---------- DATA TO USE

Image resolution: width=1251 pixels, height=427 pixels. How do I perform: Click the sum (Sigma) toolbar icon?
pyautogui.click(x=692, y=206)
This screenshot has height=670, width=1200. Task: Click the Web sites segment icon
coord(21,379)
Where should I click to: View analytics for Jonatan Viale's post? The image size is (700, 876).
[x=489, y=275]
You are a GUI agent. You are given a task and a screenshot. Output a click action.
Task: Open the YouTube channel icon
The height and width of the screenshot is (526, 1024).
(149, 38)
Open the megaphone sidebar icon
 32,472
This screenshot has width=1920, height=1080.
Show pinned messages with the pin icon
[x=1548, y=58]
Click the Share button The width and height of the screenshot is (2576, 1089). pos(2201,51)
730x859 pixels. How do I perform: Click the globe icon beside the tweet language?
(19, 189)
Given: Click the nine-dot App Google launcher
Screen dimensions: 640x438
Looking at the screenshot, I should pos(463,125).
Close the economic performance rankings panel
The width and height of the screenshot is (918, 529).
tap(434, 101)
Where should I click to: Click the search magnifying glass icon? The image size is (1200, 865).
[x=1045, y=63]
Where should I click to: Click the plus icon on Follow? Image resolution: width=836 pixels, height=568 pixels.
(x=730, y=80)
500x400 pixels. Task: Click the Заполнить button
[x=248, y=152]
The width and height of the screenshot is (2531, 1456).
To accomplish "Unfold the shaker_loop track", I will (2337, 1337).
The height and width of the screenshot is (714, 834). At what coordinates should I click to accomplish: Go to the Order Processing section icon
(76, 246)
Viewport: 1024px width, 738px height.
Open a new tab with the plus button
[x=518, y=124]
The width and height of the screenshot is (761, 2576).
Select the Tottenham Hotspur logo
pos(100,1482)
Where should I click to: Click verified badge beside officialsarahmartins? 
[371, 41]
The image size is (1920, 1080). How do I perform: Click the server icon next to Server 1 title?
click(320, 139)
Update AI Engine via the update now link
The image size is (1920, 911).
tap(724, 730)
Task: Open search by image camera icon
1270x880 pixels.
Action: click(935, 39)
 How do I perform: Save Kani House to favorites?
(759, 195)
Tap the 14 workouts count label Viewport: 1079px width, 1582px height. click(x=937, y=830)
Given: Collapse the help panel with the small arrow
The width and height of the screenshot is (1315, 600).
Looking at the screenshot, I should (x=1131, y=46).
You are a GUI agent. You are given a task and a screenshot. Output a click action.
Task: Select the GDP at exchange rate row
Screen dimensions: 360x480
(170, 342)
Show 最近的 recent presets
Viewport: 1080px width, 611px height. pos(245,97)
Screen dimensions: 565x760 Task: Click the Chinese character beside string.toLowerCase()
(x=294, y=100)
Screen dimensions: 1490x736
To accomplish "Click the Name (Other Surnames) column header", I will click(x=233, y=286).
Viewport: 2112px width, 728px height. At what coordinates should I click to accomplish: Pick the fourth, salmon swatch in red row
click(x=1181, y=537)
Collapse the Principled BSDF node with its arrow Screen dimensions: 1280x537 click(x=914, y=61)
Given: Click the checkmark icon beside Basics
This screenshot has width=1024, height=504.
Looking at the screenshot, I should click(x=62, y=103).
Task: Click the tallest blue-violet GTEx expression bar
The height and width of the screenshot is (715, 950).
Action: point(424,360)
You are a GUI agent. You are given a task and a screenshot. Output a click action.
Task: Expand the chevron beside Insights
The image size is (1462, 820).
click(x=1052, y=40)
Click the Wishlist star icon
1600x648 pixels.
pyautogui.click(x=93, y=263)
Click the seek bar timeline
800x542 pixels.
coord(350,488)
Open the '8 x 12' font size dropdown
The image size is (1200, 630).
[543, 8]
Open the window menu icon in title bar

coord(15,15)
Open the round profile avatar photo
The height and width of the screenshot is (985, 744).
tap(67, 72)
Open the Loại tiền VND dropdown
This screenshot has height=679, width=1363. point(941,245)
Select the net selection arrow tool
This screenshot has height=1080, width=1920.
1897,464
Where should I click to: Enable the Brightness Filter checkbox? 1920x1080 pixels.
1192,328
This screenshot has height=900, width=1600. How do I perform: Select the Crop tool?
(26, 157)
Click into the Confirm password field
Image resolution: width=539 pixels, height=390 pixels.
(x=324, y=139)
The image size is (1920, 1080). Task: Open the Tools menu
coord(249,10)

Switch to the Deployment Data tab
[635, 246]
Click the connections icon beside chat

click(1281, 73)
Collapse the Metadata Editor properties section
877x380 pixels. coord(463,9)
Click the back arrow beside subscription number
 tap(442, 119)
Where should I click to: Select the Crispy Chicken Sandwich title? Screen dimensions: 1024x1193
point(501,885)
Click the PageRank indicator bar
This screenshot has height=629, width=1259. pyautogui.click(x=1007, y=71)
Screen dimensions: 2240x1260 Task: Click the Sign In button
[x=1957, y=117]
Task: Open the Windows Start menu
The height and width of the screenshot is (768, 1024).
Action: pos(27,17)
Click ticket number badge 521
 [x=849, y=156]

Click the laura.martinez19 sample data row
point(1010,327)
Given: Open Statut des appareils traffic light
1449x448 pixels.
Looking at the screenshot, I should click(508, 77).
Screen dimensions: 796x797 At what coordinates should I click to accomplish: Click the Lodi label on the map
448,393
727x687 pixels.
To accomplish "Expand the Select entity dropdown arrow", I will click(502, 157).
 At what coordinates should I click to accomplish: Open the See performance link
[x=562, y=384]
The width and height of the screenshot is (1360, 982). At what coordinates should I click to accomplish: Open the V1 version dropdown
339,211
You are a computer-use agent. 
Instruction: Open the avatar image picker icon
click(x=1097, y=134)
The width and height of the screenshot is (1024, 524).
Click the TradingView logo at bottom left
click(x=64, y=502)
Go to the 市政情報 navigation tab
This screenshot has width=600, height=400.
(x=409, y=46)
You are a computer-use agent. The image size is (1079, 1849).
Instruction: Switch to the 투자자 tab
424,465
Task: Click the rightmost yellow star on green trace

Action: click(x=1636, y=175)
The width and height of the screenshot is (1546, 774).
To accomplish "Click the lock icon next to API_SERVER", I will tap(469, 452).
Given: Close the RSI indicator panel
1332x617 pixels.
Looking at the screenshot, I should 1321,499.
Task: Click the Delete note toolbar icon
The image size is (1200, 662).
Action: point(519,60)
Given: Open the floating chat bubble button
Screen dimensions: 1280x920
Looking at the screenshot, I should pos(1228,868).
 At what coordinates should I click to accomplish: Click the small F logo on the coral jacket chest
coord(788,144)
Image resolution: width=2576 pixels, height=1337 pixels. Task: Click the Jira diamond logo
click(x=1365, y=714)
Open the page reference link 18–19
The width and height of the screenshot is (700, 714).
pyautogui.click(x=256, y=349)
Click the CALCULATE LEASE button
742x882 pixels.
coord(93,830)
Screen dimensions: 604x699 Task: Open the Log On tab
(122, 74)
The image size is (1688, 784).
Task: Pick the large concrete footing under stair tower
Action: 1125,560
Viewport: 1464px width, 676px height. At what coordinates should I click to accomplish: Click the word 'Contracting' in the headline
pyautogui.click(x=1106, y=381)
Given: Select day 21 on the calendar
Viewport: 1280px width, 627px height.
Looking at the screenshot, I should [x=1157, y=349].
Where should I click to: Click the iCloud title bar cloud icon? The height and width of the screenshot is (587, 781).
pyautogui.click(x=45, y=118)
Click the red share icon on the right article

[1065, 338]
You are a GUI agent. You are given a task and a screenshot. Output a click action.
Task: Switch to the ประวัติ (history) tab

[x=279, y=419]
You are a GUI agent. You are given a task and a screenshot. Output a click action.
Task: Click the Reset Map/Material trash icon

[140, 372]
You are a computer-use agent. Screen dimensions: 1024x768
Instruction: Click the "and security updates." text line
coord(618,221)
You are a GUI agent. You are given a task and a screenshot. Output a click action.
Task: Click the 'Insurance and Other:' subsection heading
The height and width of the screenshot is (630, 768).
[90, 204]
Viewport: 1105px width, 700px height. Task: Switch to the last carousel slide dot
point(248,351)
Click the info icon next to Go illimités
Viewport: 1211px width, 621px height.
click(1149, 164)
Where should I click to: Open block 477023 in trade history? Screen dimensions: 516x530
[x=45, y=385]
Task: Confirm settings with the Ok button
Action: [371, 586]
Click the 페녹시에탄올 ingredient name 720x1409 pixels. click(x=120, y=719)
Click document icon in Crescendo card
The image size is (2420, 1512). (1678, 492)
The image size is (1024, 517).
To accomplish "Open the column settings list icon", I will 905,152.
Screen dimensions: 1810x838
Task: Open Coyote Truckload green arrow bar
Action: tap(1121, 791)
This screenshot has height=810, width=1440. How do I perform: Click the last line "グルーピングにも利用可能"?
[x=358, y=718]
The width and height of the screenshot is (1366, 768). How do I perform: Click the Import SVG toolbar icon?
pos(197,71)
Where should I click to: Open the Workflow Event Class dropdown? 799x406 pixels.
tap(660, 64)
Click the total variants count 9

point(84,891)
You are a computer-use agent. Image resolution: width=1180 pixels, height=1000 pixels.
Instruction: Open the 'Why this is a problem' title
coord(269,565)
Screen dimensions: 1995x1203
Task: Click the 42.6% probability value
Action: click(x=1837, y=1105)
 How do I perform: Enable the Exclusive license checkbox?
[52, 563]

--------------------

§ **AIM OF THE EXERCISE**:
Copy the stretch of the records above from the line containing "Given: Open the floating chat bubble button" through the line containing "pyautogui.click(x=256, y=349)", reproducing each line as it appears.

§ **EXERCISE SOLUTION**:
Given: Open the floating chat bubble button
Screen dimensions: 1280x920
Looking at the screenshot, I should pos(1228,868).
 At what coordinates should I click to accomplish: Click the small F logo on the coral jacket chest
coord(788,144)
Image resolution: width=2576 pixels, height=1337 pixels. Task: Click the Jira diamond logo
click(x=1365, y=714)
Open the page reference link 18–19
The width and height of the screenshot is (700, 714).
pyautogui.click(x=256, y=349)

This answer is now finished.